'''

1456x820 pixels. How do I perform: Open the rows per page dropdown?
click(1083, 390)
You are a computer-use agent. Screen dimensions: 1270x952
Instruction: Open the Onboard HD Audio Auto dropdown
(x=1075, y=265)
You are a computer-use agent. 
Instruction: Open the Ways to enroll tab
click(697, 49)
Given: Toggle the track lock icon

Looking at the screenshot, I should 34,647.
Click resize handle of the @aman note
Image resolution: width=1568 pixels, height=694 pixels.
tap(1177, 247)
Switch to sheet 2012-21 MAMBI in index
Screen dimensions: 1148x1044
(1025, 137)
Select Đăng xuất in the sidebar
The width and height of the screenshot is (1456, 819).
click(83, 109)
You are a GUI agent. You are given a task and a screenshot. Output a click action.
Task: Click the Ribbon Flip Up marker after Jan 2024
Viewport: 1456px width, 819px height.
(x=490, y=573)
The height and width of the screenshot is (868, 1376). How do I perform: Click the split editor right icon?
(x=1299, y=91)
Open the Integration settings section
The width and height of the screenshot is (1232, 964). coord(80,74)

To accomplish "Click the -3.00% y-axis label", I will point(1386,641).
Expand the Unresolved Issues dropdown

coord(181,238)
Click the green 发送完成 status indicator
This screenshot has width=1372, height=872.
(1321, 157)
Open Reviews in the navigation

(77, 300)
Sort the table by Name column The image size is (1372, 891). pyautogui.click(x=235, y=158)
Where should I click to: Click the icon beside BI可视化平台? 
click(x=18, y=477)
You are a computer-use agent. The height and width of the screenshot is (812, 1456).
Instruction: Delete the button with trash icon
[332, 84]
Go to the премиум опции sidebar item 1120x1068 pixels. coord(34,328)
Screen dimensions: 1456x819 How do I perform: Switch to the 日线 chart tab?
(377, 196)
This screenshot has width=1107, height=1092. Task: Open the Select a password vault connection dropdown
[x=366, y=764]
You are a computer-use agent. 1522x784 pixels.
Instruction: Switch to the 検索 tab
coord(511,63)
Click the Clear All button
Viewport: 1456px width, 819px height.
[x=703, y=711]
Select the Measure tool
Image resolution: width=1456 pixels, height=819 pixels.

'''

[Work request]
The records above should be repeated in full, exactly as given.

[Result of this exercise]
1456x820 pixels. How do I perform: Open the rows per page dropdown?
click(1083, 390)
You are a computer-use agent. Screen dimensions: 1270x952
Instruction: Open the Onboard HD Audio Auto dropdown
(x=1075, y=265)
You are a computer-use agent. 
Instruction: Open the Ways to enroll tab
click(697, 49)
Given: Toggle the track lock icon

Looking at the screenshot, I should 34,647.
Click resize handle of the @aman note
Image resolution: width=1568 pixels, height=694 pixels.
tap(1177, 247)
Switch to sheet 2012-21 MAMBI in index
Screen dimensions: 1148x1044
(1025, 137)
Select Đăng xuất in the sidebar
The width and height of the screenshot is (1456, 819).
click(83, 109)
You are a GUI agent. You are given a task and a screenshot. Output a click action.
Task: Click the Ribbon Flip Up marker after Jan 2024
Viewport: 1456px width, 819px height.
(x=490, y=573)
The height and width of the screenshot is (868, 1376). How do I perform: Click the split editor right icon?
(x=1299, y=91)
Open the Integration settings section
The width and height of the screenshot is (1232, 964). coord(80,74)

To accomplish "Click the -3.00% y-axis label", I will point(1386,641).
Expand the Unresolved Issues dropdown

coord(181,238)
Click the green 发送完成 status indicator
This screenshot has width=1372, height=872.
(1321, 157)
Open Reviews in the navigation

(77, 300)
Sort the table by Name column The image size is (1372, 891). pyautogui.click(x=235, y=158)
Where should I click to: Click the icon beside BI可视化平台? 
click(x=18, y=477)
You are a computer-use agent. The height and width of the screenshot is (812, 1456).
Instruction: Delete the button with trash icon
[332, 84]
Go to the премиум опции sidebar item 1120x1068 pixels. coord(34,328)
Screen dimensions: 1456x819 How do I perform: Switch to the 日线 chart tab?
(377, 196)
This screenshot has width=1107, height=1092. Task: Open the Select a password vault connection dropdown
[x=366, y=764]
You are a computer-use agent. 1522x784 pixels.
Instruction: Switch to the 検索 tab
coord(511,63)
Click the Clear All button
Viewport: 1456px width, 819px height.
[x=703, y=711]
Select the Measure tool
Image resolution: width=1456 pixels, height=819 pixels.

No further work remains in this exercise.